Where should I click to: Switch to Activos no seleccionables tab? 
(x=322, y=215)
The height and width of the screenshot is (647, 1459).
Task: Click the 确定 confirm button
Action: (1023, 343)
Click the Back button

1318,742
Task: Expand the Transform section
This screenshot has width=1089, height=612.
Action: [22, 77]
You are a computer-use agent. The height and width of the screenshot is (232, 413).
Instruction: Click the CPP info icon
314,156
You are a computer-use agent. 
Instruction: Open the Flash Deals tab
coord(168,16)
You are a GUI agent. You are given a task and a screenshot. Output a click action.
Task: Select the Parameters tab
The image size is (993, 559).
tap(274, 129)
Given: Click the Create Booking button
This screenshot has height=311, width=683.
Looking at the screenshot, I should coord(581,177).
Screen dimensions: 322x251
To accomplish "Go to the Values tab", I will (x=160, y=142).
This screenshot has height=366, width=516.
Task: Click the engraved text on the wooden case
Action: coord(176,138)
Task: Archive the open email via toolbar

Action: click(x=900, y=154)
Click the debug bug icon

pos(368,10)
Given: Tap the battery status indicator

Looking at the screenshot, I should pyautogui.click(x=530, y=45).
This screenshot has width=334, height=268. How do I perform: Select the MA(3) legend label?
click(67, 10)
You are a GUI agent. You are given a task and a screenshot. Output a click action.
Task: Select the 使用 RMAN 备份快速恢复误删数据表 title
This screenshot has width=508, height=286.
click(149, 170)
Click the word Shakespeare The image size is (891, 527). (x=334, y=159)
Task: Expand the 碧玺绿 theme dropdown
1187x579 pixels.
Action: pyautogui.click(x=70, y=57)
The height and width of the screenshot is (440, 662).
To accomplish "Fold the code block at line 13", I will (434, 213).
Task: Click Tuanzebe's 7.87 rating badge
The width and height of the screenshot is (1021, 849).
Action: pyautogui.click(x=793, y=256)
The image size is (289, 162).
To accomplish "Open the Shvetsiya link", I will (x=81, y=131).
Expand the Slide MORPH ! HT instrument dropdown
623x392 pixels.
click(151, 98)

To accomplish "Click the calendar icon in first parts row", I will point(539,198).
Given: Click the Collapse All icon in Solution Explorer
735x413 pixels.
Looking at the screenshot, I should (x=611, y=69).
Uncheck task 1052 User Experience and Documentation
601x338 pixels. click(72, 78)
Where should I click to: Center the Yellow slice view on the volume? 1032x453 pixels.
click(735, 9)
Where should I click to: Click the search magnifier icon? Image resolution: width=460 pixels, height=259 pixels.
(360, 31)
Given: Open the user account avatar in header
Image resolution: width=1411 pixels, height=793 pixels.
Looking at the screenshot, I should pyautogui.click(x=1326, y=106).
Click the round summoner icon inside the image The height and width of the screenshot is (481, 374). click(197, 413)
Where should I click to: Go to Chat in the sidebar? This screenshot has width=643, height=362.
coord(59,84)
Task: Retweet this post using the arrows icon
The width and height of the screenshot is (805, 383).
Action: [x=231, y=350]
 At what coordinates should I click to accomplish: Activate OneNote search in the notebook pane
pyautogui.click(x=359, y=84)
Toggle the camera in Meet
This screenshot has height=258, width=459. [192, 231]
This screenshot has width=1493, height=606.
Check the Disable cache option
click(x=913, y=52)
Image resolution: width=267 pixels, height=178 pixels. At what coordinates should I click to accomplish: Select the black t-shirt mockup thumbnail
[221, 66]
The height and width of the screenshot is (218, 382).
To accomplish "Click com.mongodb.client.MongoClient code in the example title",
# # #
* **Problem to solve**
Format the lines above as a JSON list of strings, with one string per line and blank lines left out.

* **Output for this task**
[
  "Where should I click to: Switch to Activos no seleccionables tab? ",
  "(x=322, y=215)",
  "The height and width of the screenshot is (647, 1459).",
  "Task: Click the 确定 confirm button",
  "Action: (1023, 343)",
  "Click the Back button",
  "1318,742",
  "Task: Expand the Transform section",
  "This screenshot has width=1089, height=612.",
  "Action: [22, 77]",
  "You are a computer-use agent. The height and width of the screenshot is (232, 413).",
  "Instruction: Click the CPP info icon",
  "314,156",
  "You are a computer-use agent. ",
  "Instruction: Open the Flash Deals tab",
  "coord(168,16)",
  "You are a GUI agent. You are given a task and a screenshot. Output a click action.",
  "Task: Select the Parameters tab",
  "The image size is (993, 559).",
  "tap(274, 129)",
  "Given: Click the Create Booking button",
  "This screenshot has height=311, width=683.",
  "Looking at the screenshot, I should coord(581,177).",
  "Screen dimensions: 322x251",
  "To accomplish \"Go to the Values tab\", I will (x=160, y=142).",
  "This screenshot has height=366, width=516.",
  "Task: Click the engraved text on the wooden case",
  "Action: coord(176,138)",
  "Task: Archive the open email via toolbar",
  "Action: click(x=900, y=154)",
  "Click the debug bug icon",
  "pos(368,10)",
  "Given: Tap the battery status indicator",
  "Looking at the screenshot, I should pyautogui.click(x=530, y=45).",
  "This screenshot has width=334, height=268. How do I perform: Select the MA(3) legend label?",
  "click(67, 10)",
  "You are a GUI agent. You are given a task and a screenshot. Output a click action.",
  "Task: Select the 使用 RMAN 备份快速恢复误删数据表 title",
  "This screenshot has width=508, height=286.",
  "click(149, 170)",
  "Click the word Shakespeare The image size is (891, 527). (x=334, y=159)",
  "Task: Expand the 碧玺绿 theme dropdown",
  "1187x579 pixels.",
  "Action: pyautogui.click(x=70, y=57)",
  "The height and width of the screenshot is (440, 662).",
  "To accomplish \"Fold the code block at line 13\", I will (434, 213).",
  "Task: Click Tuanzebe's 7.87 rating badge",
  "The width and height of the screenshot is (1021, 849).",
  "Action: pyautogui.click(x=793, y=256)",
  "The image size is (289, 162).",
  "To accomplish \"Open the Shvetsiya link\", I will (x=81, y=131).",
  "Expand the Slide MORPH ! HT instrument dropdown",
  "623x392 pixels.",
  "click(151, 98)",
  "To accomplish \"Click the calendar icon in first parts row\", I will point(539,198).",
  "Given: Click the Collapse All icon in Solution Explorer",
  "735x413 pixels.",
  "Looking at the screenshot, I should (x=611, y=69).",
  "Uncheck task 1052 User Experience and Documentation",
  "601x338 pixels. click(72, 78)",
  "Where should I click to: Center the Yellow slice view on the volume? 1032x453 pixels.",
  "click(735, 9)",
  "Where should I click to: Click the search magnifier icon? Image resolution: width=460 pixels, height=259 pixels.",
  "(360, 31)",
  "Given: Open the user account avatar in header",
  "Image resolution: width=1411 pixels, height=793 pixels.",
  "Looking at the screenshot, I should pyautogui.click(x=1326, y=106).",
  "Click the round summoner icon inside the image The height and width of the screenshot is (481, 374). click(197, 413)",
  "Where should I click to: Go to Chat in the sidebar? This screenshot has width=643, height=362.",
  "coord(59,84)",
  "Task: Retweet this post using the arrows icon",
  "The width and height of the screenshot is (805, 383).",
  "Action: [x=231, y=350]",
  " At what coordinates should I click to accomplish: Activate OneNote search in the notebook pane",
  "pyautogui.click(x=359, y=84)",
  "Toggle the camera in Meet",
  "This screenshot has height=258, width=459. [192, 231]",
  "This screenshot has width=1493, height=606.",
  "Check the Disable cache option",
  "click(x=913, y=52)",
  "Image resolution: width=267 pixels, height=178 pixels. At what coordinates should I click to accomplish: Select the black t-shirt mockup thumbnail",
  "[221, 66]",
  "The height and width of the screenshot is (218, 382).",
  "To accomplish \"Click com.mongodb.client.MongoClient code in the example title\","
]